Buggy output for parentheticals

Question

Buggy output for parentheticals

trangham283 opened this issue 6 years ago · comments

Hi, I'm using the pretrained benepar model as described in Usage with NLTK. It does not produce (-LRB- -LRB-)/(-RRB- -RRB-) as other standard parsers for cases of parentheticals. For example, parsing this sentence:

Representative George Hansen (R., Idaho) drew a reprimand in nineteen eighty-four after a felony conviction for falsifying his financial disclosures.

gives

(S
(NP
(NP (JJ Representative) (NNP George) (NNP Hansen))
(PRN (( () (NP (NNP R.)) (, ,) (NP (NNP Idaho)) () ))))
(VP
(VBD drew)
(NP (DT a) (NN reprimand))
(PP (IN in) (NP (JJ nineteen) (JJ eighty-four)))
(PP
(IN after)
(NP
(NP (DT a) (NN felony) (NN conviction))
(PP
(IN for)
(S
(VP
(VBG falsifying)
(NP (PRP$ his) (JJ financial) (NNS disclosures))))))))
(. .))

The empty labels are particularly problematic when used with the trees.py module in this repo.
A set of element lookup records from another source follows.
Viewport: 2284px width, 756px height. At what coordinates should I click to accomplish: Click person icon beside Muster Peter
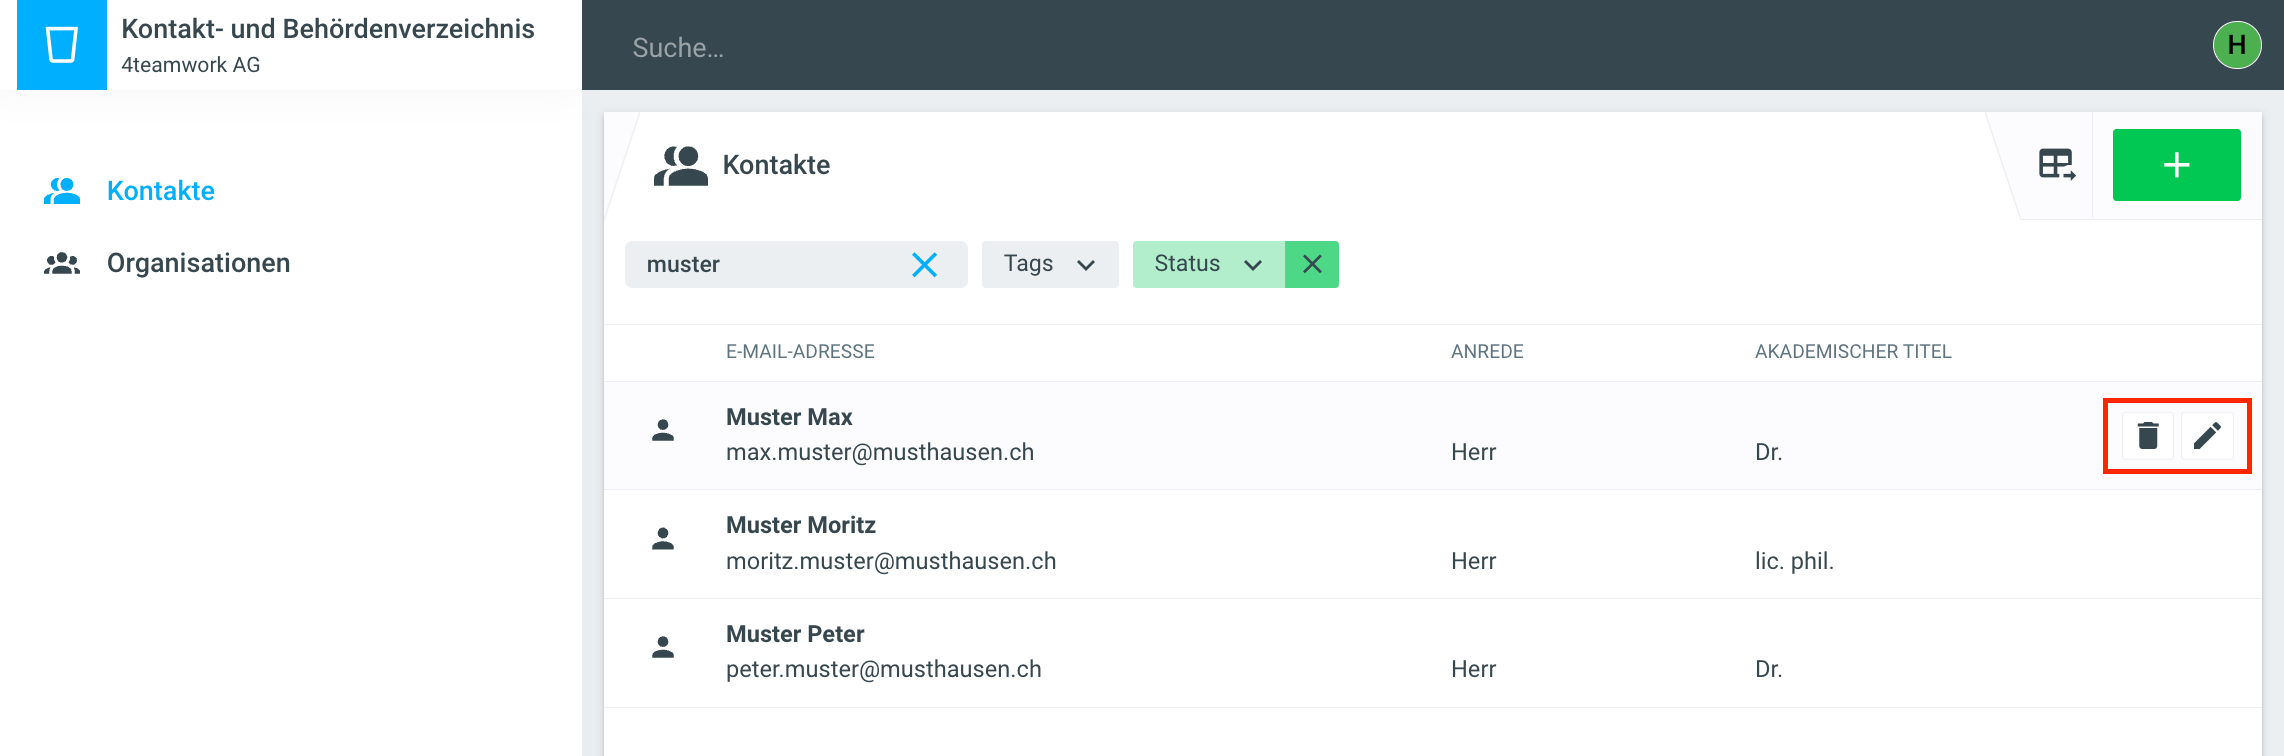663,648

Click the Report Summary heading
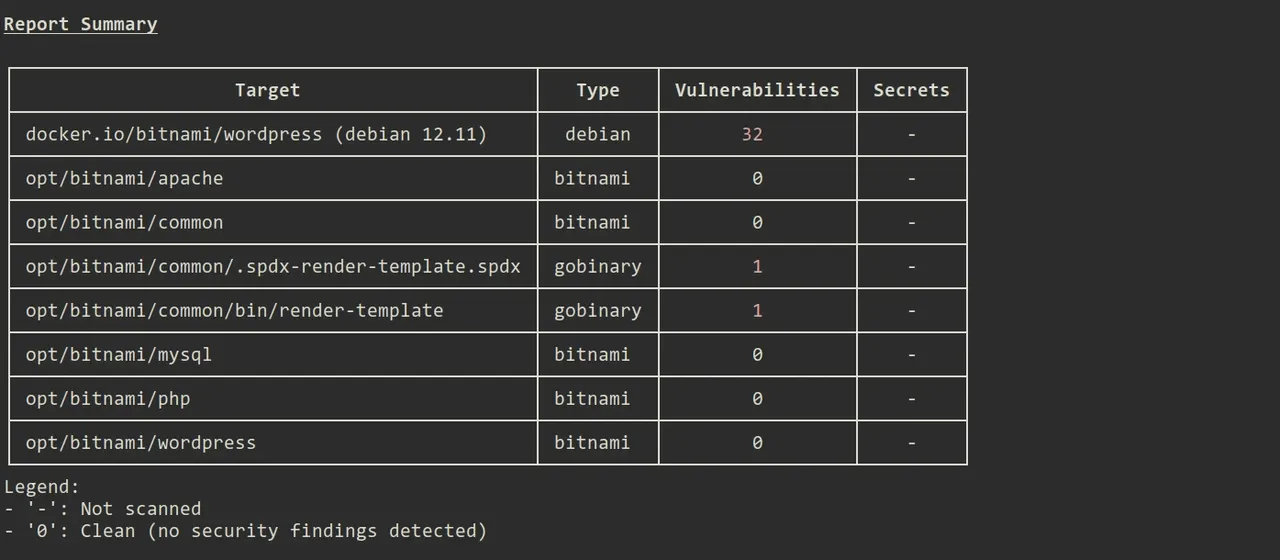click(x=80, y=24)
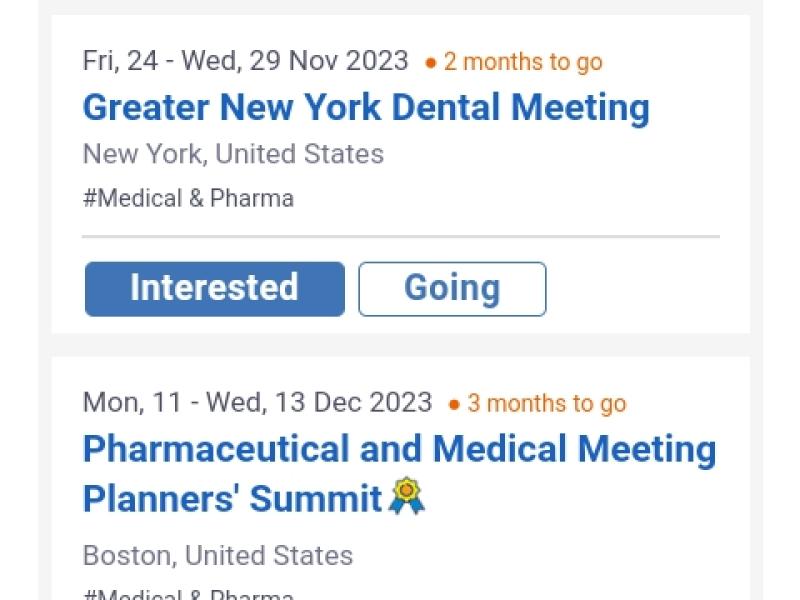
Task: Click the orange dot beside '2 months to go'
Action: click(x=431, y=62)
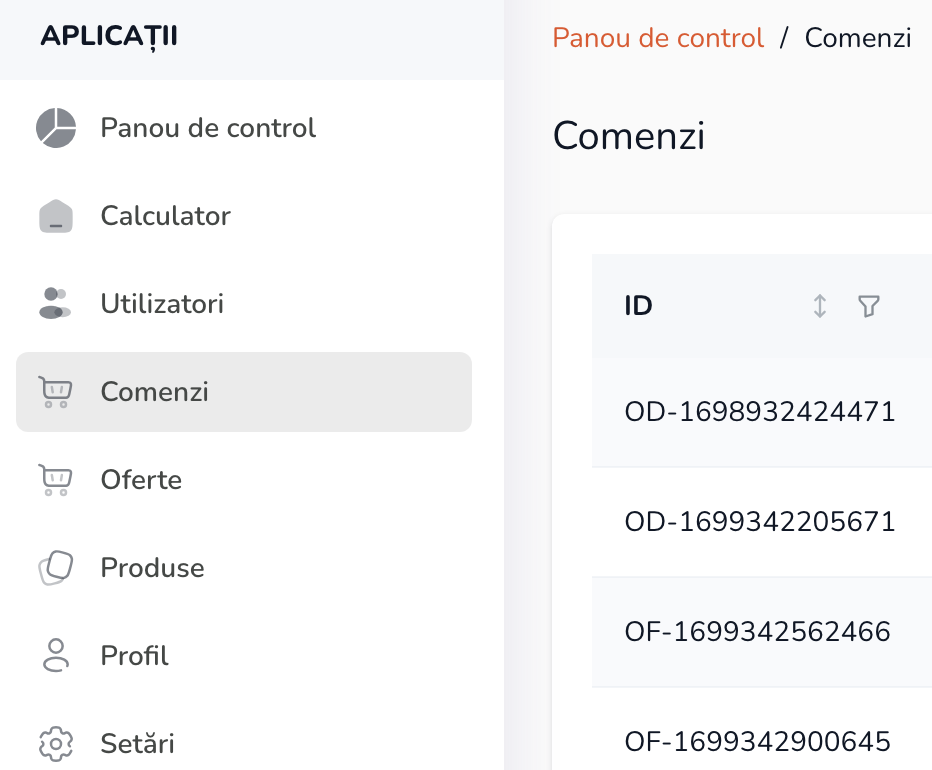Select order row OD-1698932424471

click(x=759, y=412)
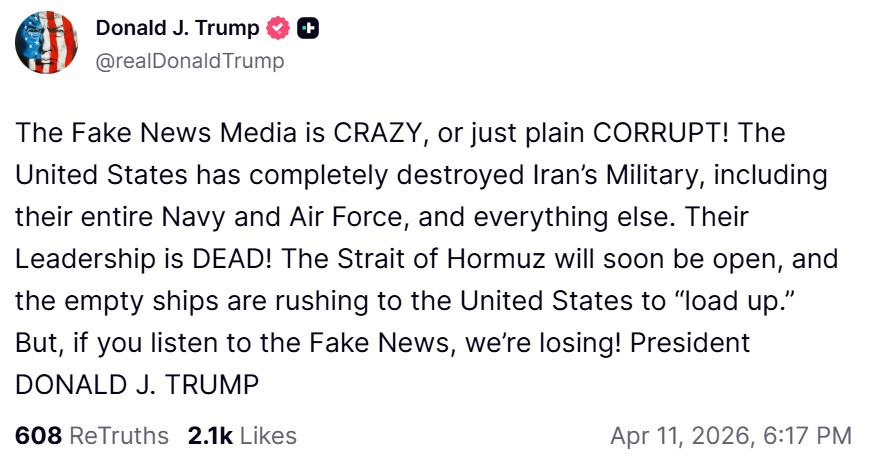The height and width of the screenshot is (460, 874).
Task: Click the flag-themed profile avatar
Action: [47, 43]
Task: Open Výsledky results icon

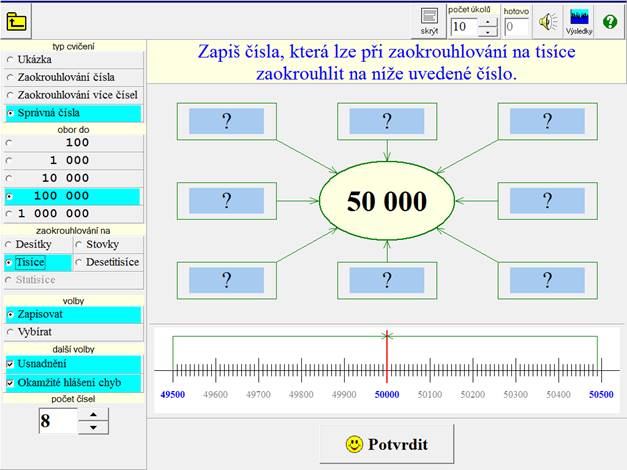Action: click(580, 20)
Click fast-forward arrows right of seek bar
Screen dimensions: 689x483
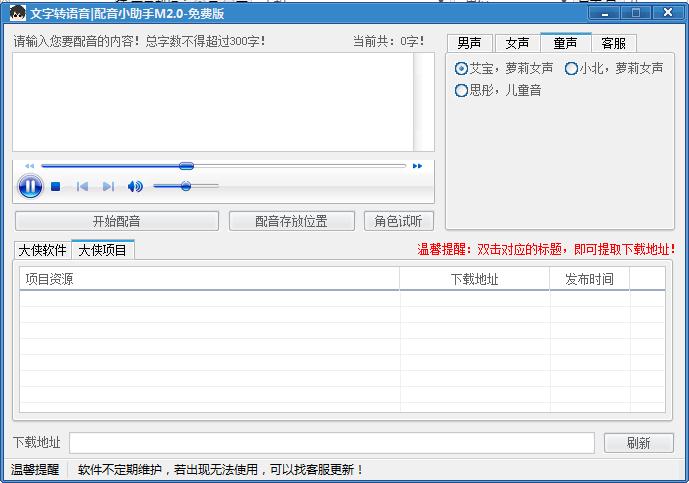click(417, 166)
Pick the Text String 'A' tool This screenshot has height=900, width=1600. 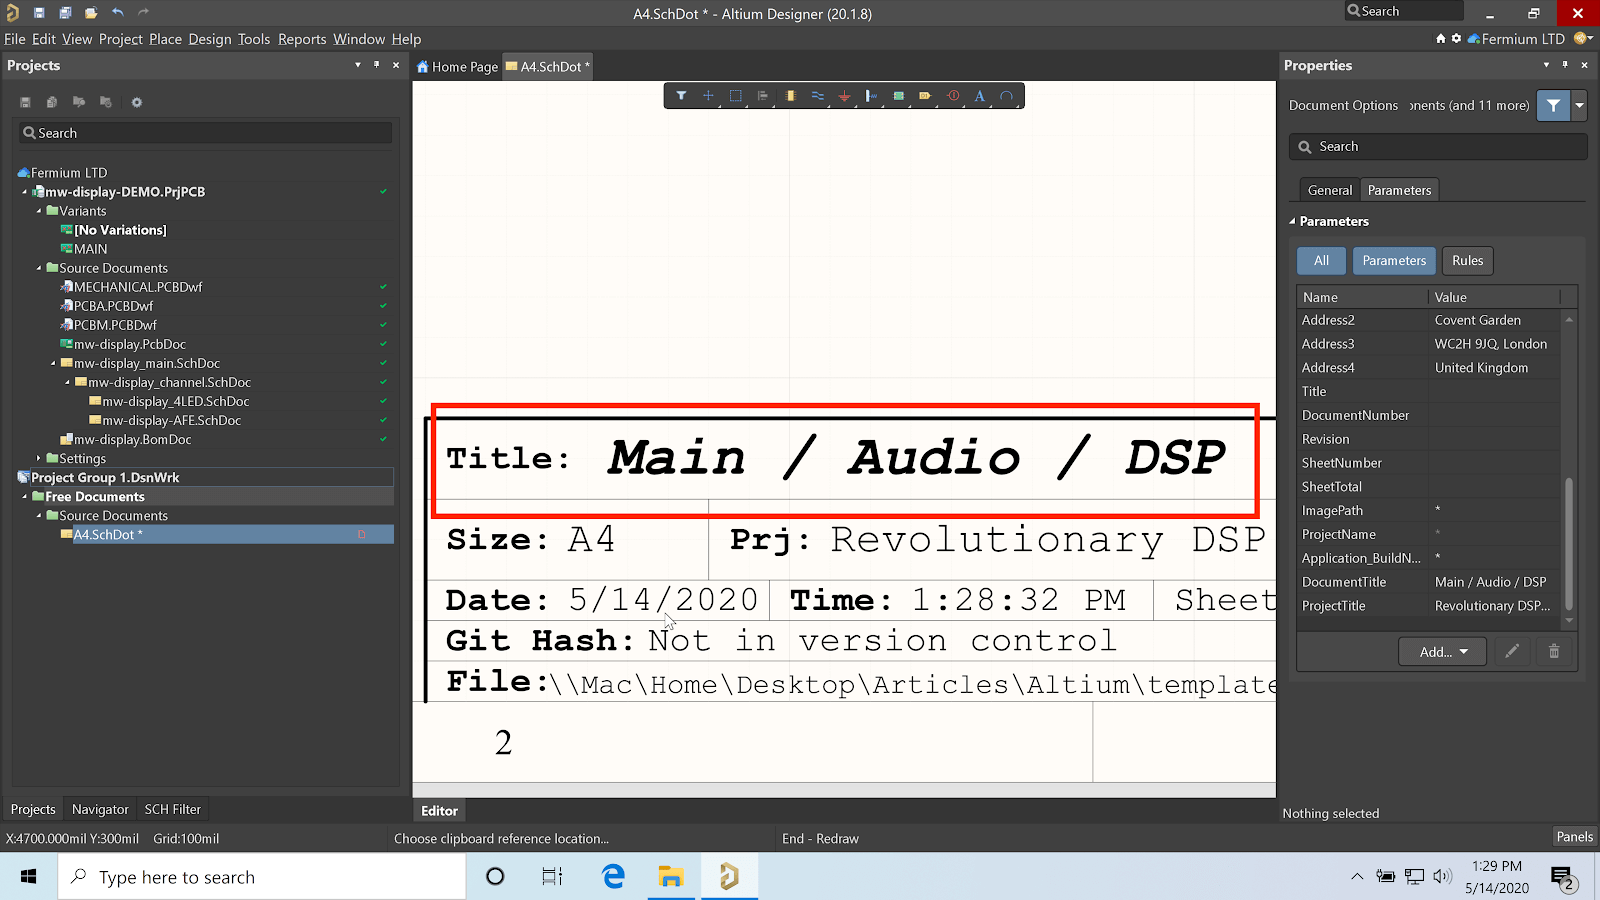(979, 96)
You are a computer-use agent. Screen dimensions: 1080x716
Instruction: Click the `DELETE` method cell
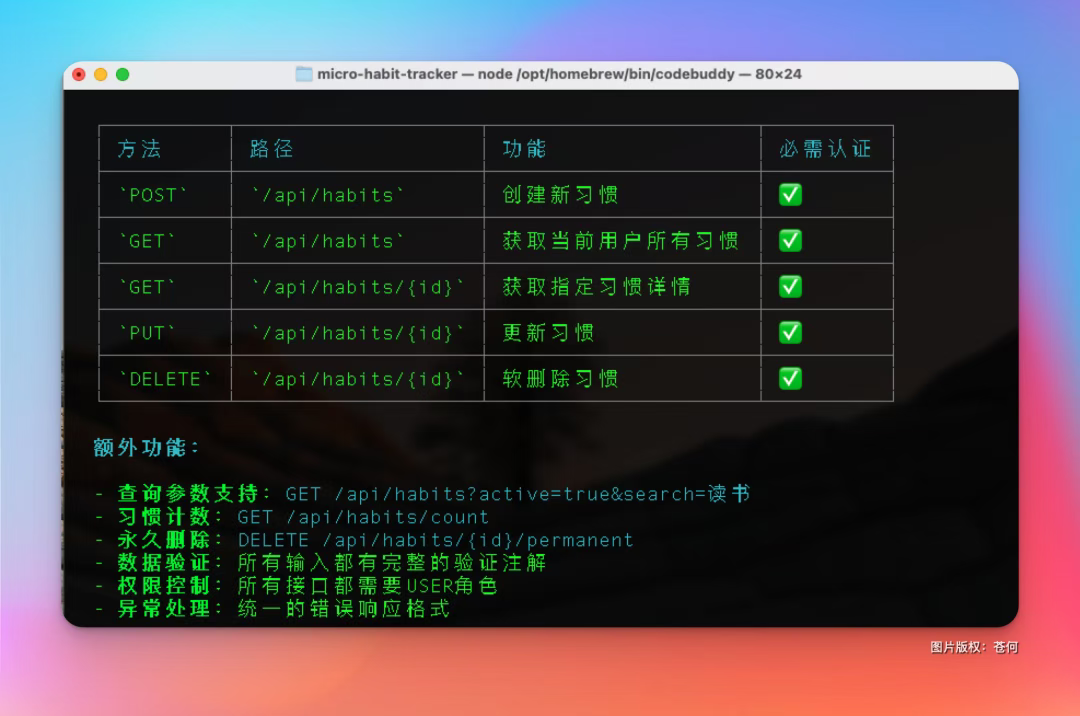(165, 379)
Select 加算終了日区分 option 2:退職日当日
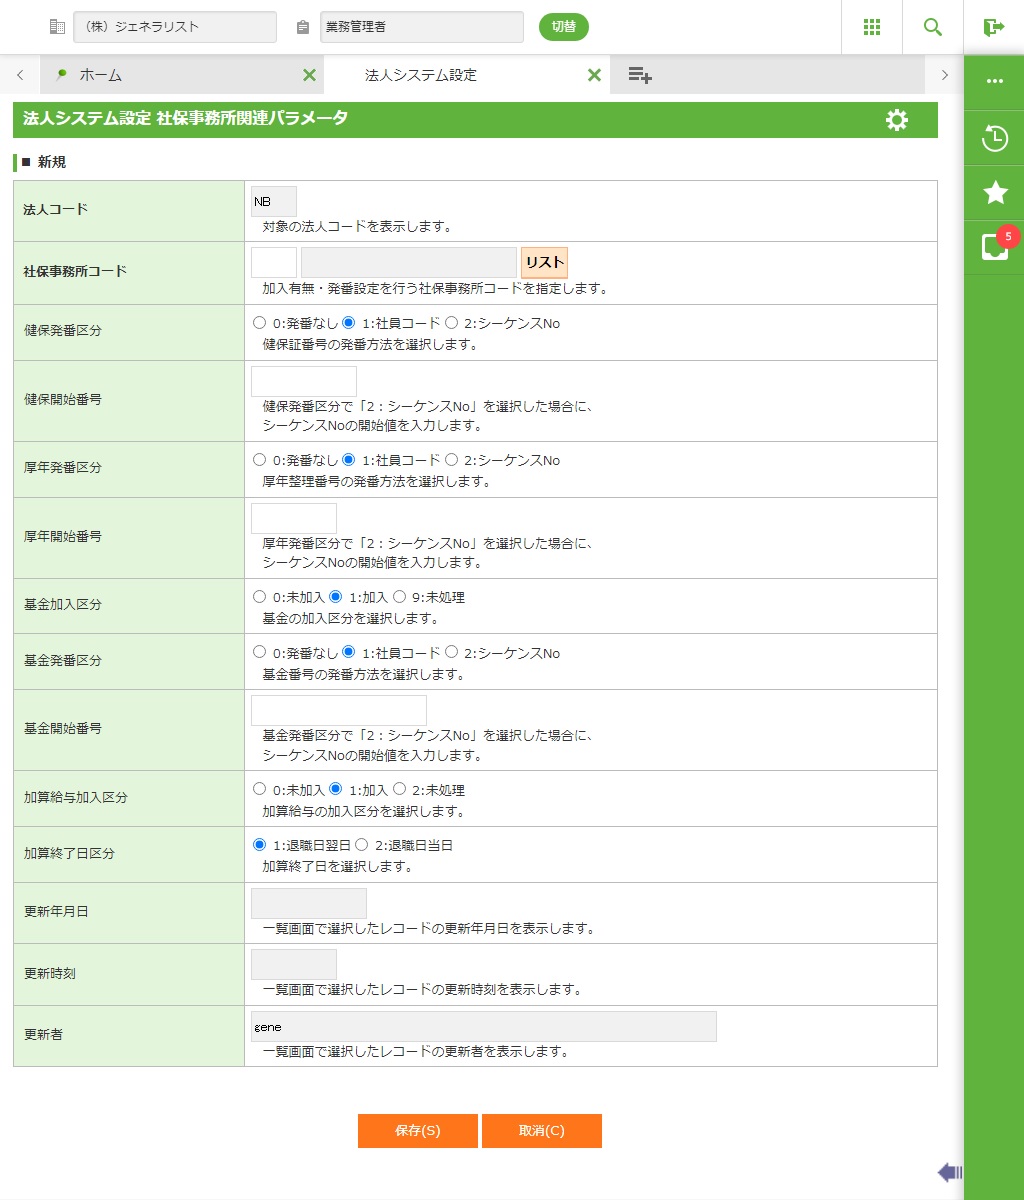 coord(362,845)
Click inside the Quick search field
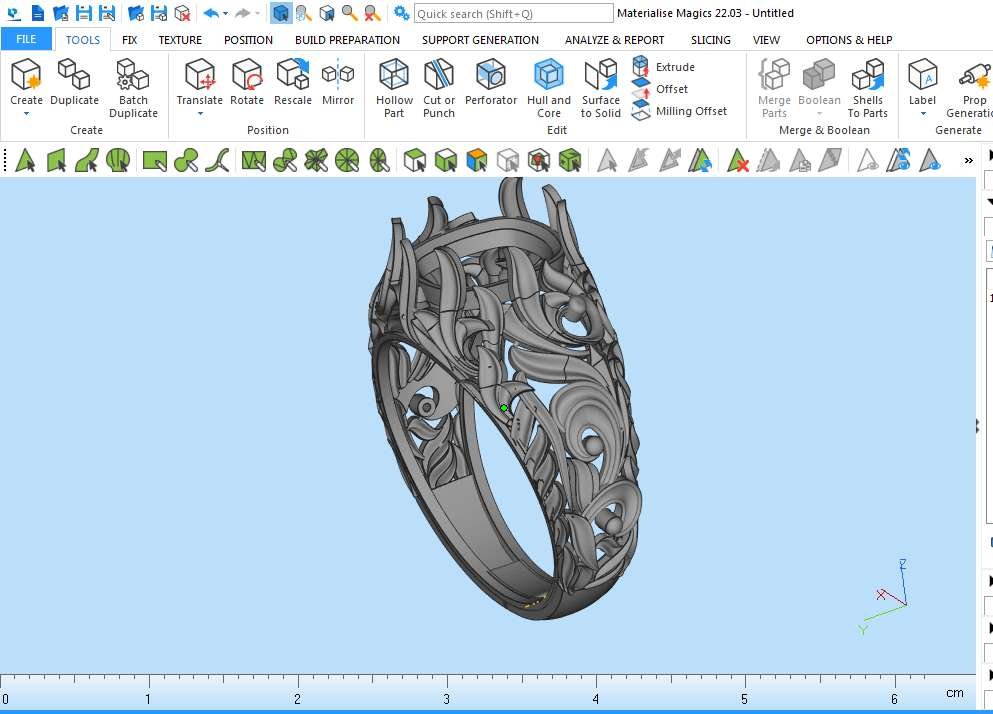993x714 pixels. tap(513, 13)
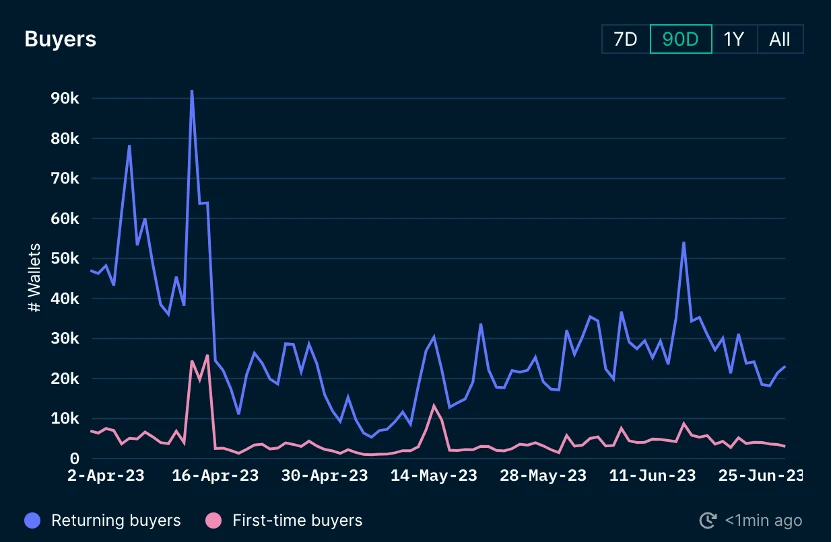832x542 pixels.
Task: Click the 90k y-axis label
Action: tap(65, 98)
Is this a bug or is this your own label convention?

Nikita Kitaev · Answer 1 · Tue Jan 01 2019 03:59:58 GMT+0800 (China Standard Time)

This is fixed in the v0.1.0 release today (at least for English). Thank you for pointing this out!

The issue here was that parentheses were printed un-escaped as (( ( ) instead of (-LRB- -LRB-).